MANAUS – “O T5 é uma bagunça. Falta estrutura, a pista é cheia de buracos, a iluminação é inexistente e, quando chove, há goteiras e poças d’água por todos os lados”. A afirmação é da universitária Jéssica Pinho, de 21 anos, moradora da zona Leste de Manaus e que usa diariamente o Terminal de Integração 5, localizado no bairro São José. Para amenizar os problemas reclamados por ela e outros milhares de usuários, a Superintendência Municipal de Transportes Urbanos (SMTU) anunciou a reforma dos pontos do transporte coletivo da capital.
Uma avaliação da apontou como urgente a necessidade de revitalização nos Terminais de Integração 3, 4 e 5 de Manaus. Nos locais, técnicos encontraram um cenário com depredação, problemas no pavimento, falta de sinalização e a ocupação de espaço pelos camelôs. “Atualmente, por causa dos buracos, quando chove, os ônibus passam com velocidade nas ‘crateras’ e quem está esperando acaba molhado”, lembra a estudante.
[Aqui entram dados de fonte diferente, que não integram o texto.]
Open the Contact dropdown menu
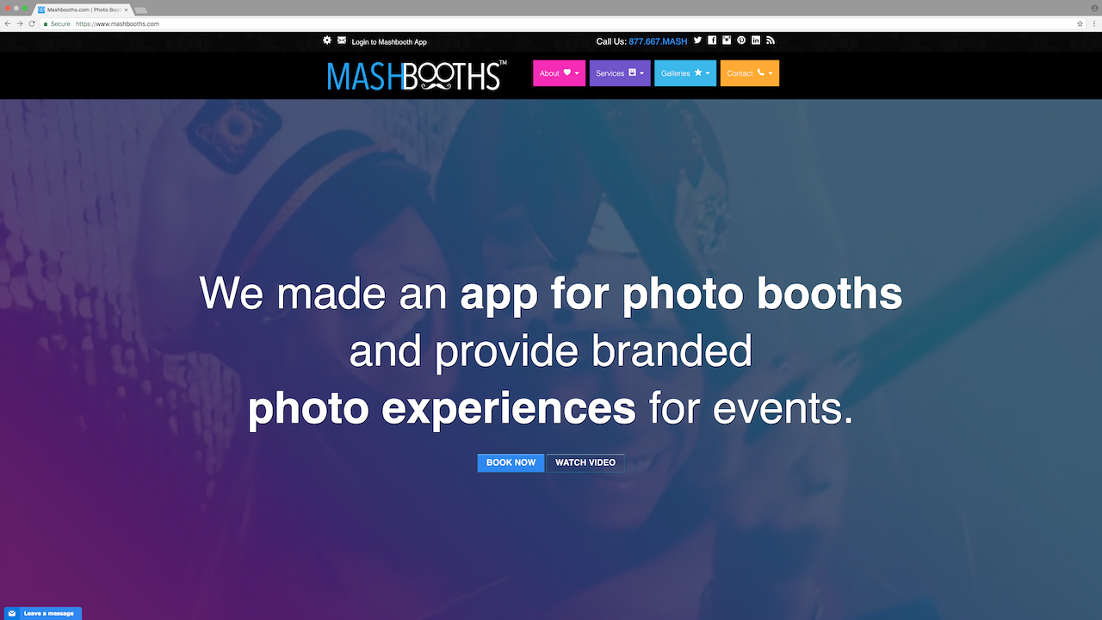The image size is (1102, 620). point(750,73)
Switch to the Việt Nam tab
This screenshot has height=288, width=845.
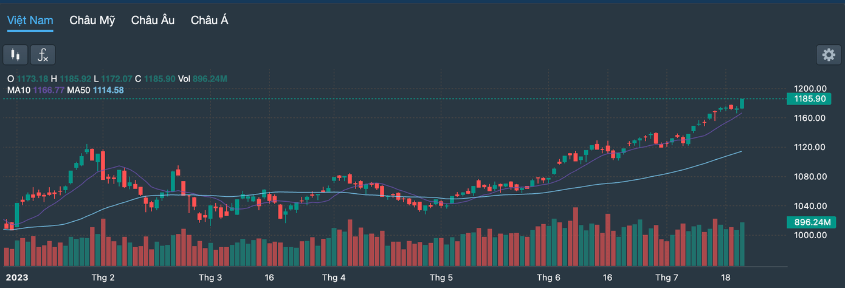click(30, 20)
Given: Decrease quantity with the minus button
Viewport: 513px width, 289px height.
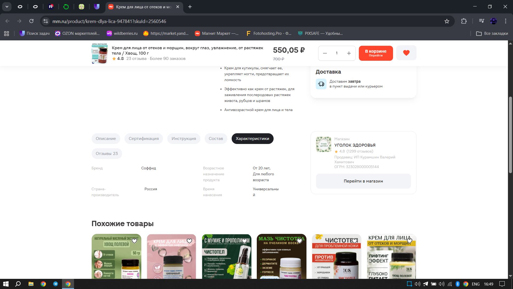Looking at the screenshot, I should (x=325, y=53).
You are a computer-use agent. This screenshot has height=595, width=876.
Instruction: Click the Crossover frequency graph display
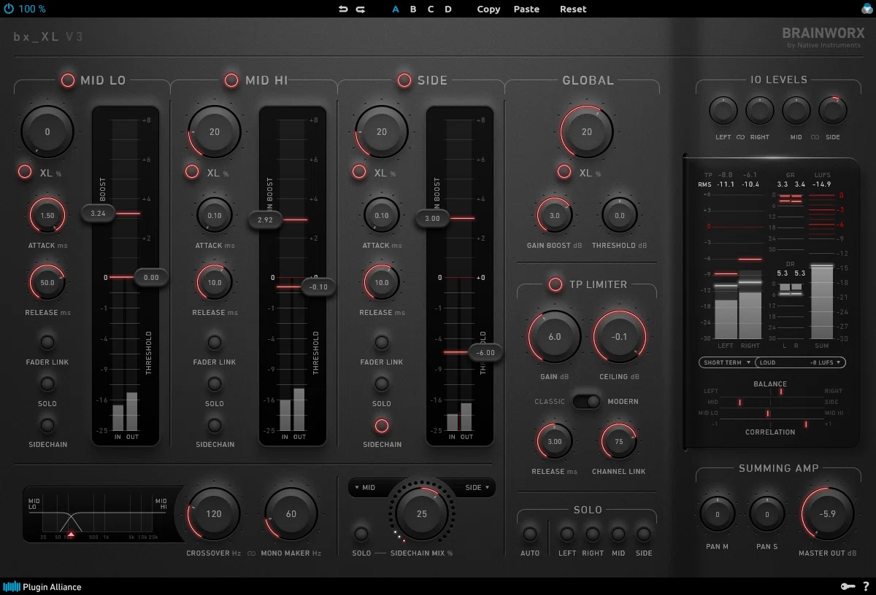[x=99, y=515]
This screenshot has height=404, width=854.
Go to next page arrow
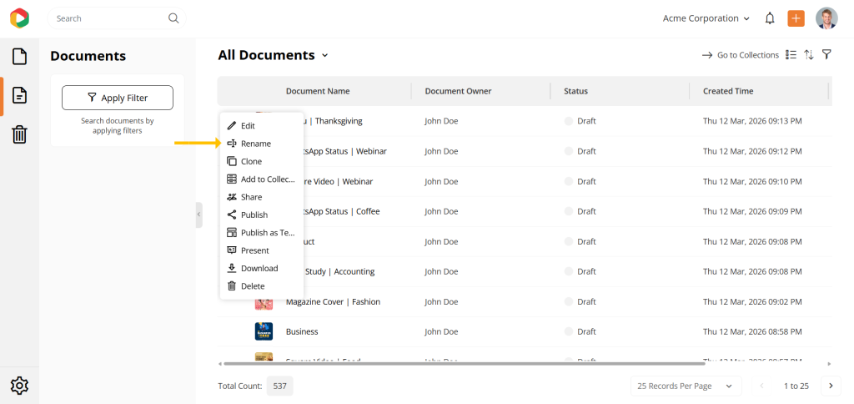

O resultado foi apresentado ontem (12) pela Prefeitura de Manaus, após um mês de estudos. De acordo com o Departamento de Engenharia e Arquitetura da SMTU, entres as obras necessárias está a recuperação das passarelas que estão ligadas às obras do Monotrilho e do BRT. Com as mudanças, as estruturas deverão seguir o design previsto para os novos projetos.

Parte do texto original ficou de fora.